Rarely has someone received a college degree simply by thinking about college? You must attend college if you want to earn a college degree. But, you must first think about going to college.
Paul Tiongson says that “before you can begin doing anything, you must first believe ‘the doing into reality.'” This is done by becoming conscious of what you are intending to do. When the act of thinking triggers an electrical pulse in the microtubules of the brain responsible for controlling consciousness, you become conscious.
Thinking is a complex brain process called Organized Objective Reduction – Orch OR. It causes our consciousness to convert potential into physical reality, where potential becomes fleshed out and given substance. One or more of our five senses can perceive this as sensory information. This sensory information is processed by our brains, which tell us whether to do something or not.

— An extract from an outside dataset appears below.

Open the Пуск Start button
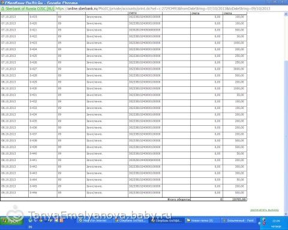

It is important to think it through before you can actually do it. Paul Tiongson says that “unfortunately”, when potential becomes the reality of sensory data through the process of thought, too many people have trained their brains not to respond to that sensory information with an action command, simply because they are hard-wired to be inactive.
Paul continued, “it’s at this juncture that the saying “Stop Thinking and Start Doing” becomes relevant.
Life is not always easy. However, there is one thing that can be guaranteed in life. If you don’t act, there won’t be any outcome. You will never achieve your goal.
It is easy to think that the gap between your current situation and the future you desire can be attributed to a lack of knowledge. We buy courses that teach us how to start a business, how to lose weight quickly, and how to learn a foreign language in three months. If we had better strategies, we’d get better results. A new result requires new knowledge.
However, I am realizing that new knowledge doesn’t always lead to new results. If your goal is to progress, and not just gain more knowledge, then learning something new could be a waste.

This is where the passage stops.